IFN-γ-driven intratumoral microenvironment exhibits superior prognostic effect compared with an IFN-α-driven microenvironment in patients with colon carcinoma.

Interferon (IFN)-α and IFN-γ are cytokines with potent immunomodulating and anti-tumor activities. It is unknown which of the two IFNs may be more potent in the regulation of an anti-tumorigenic response in colorectal carcinoma or whether both cytokines cooperate. We, therefore, established human myxovirus resistance protein A and human guanylate-binding protein-1 as markers for the differential detection of IFN-α- and IFN-γ-driven tumor micromilieus, respectively. In vitro studies with different cultures of tumor cells from colorectal carcinoma and stroma cells showed that the expression of myxovirus resistance protein A was exclusively induced by IFN-α, whereas guanylate-binding protein-1 was strongly induced by IFN-γ and only weakly by IFN-α. This expression pattern was used to distinguish cell activation caused by the two cytokines in a clinical cohort of patients with colon carcinoma (n = 378).
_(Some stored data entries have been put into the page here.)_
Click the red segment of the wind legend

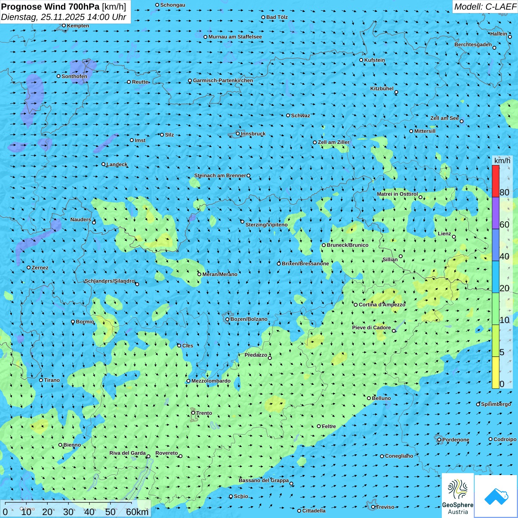[495, 181]
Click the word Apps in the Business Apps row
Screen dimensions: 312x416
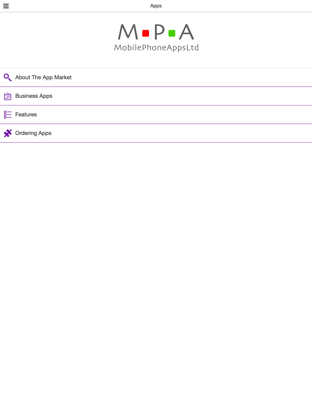coord(46,96)

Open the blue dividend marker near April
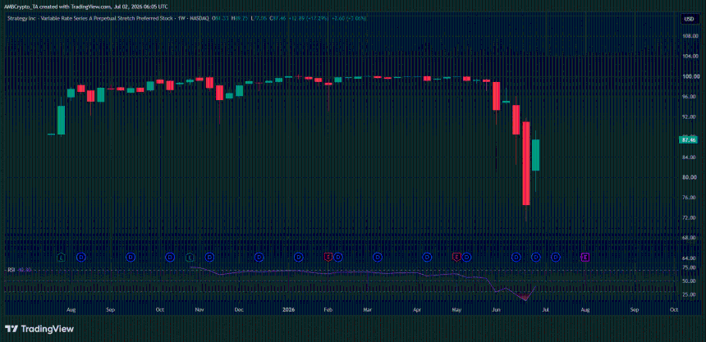pos(427,257)
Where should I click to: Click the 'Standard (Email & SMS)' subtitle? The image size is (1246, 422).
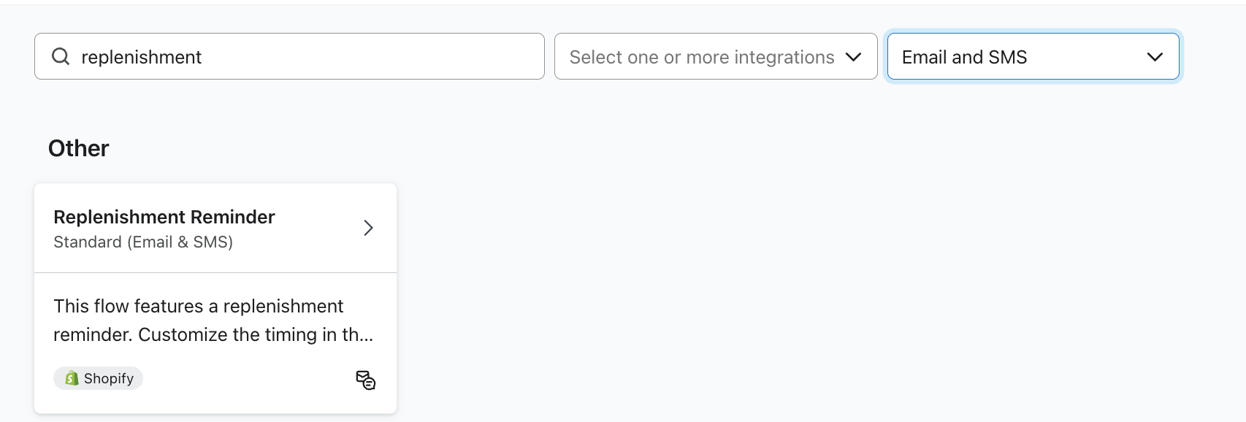(142, 242)
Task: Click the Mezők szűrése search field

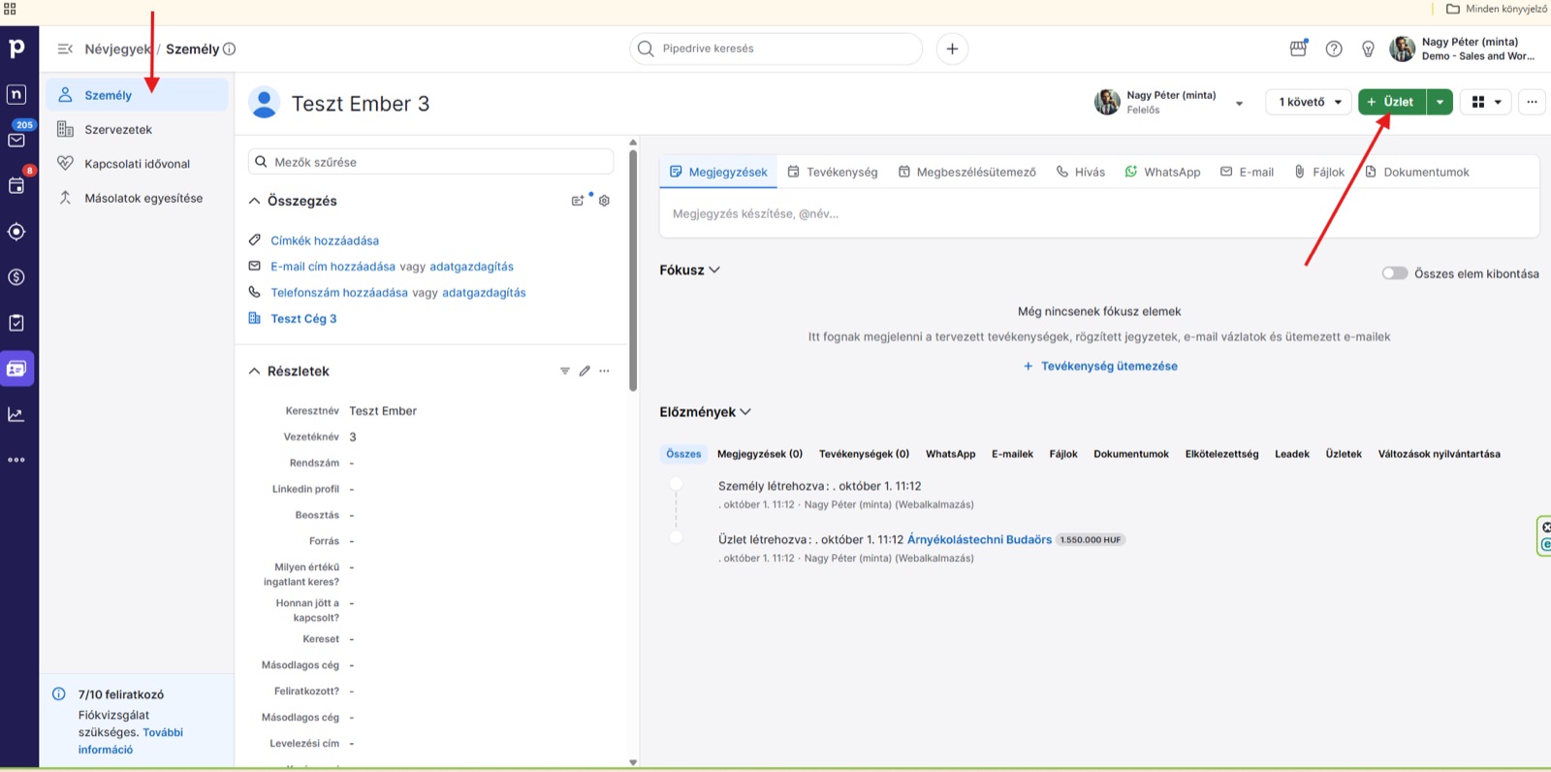Action: tap(430, 162)
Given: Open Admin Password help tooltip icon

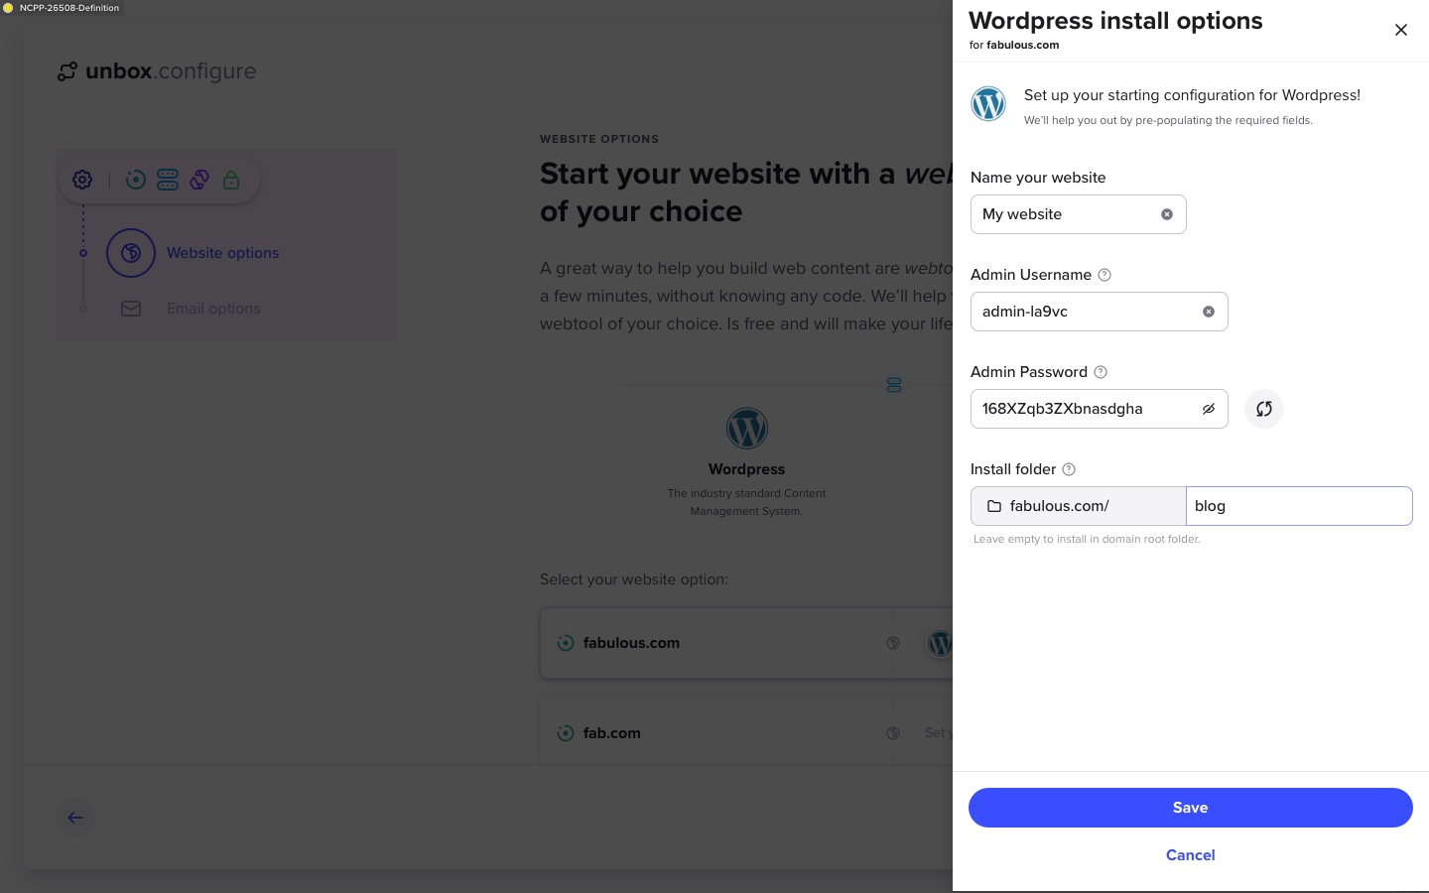Looking at the screenshot, I should pyautogui.click(x=1100, y=372).
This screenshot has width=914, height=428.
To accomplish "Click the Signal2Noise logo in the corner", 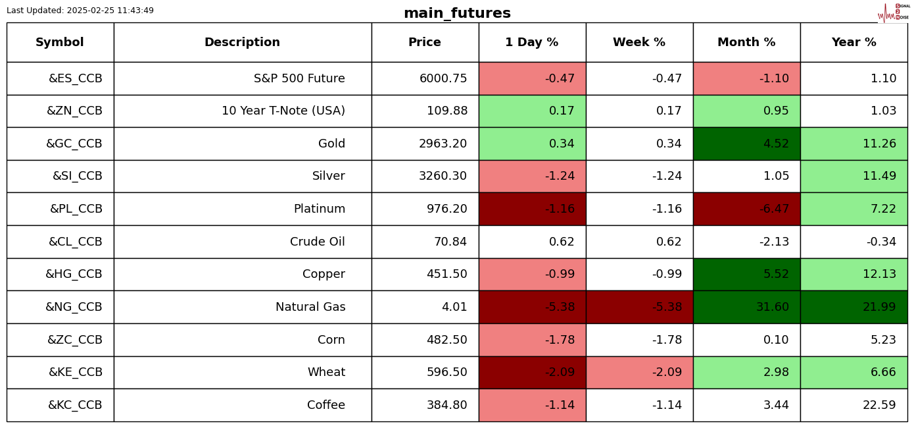I will (x=894, y=12).
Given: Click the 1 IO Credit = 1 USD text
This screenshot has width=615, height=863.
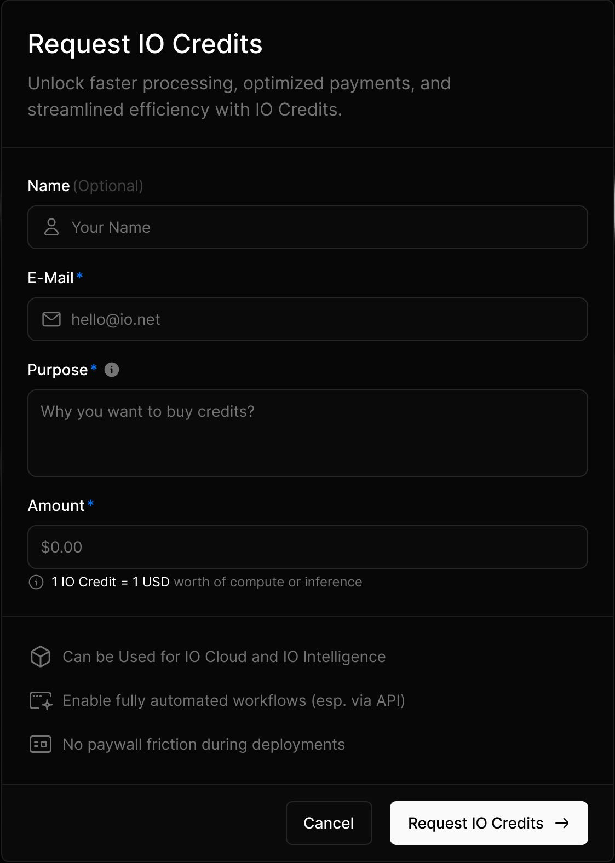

Patients with primary tumors expressing only guanylate-binding protein-1 exhibited the highest cancer-specific 5-year survival (94.0%, P = 0.006) compared with those expressing both factors (90.3%, P = 0.006), myxovirus resistance protein A alone (83.5%, P = 0.096), or none (72.8%). Our study describes a successful proof-of-principle approach that complex cytokine interaction networks can be dissected in human tissues and demonstrates that an IFN-γ-driven tumor microenvironment exhibits a superior prognostic effect compared with an IFN-α-driven tumor microenvironment in colon carcinoma.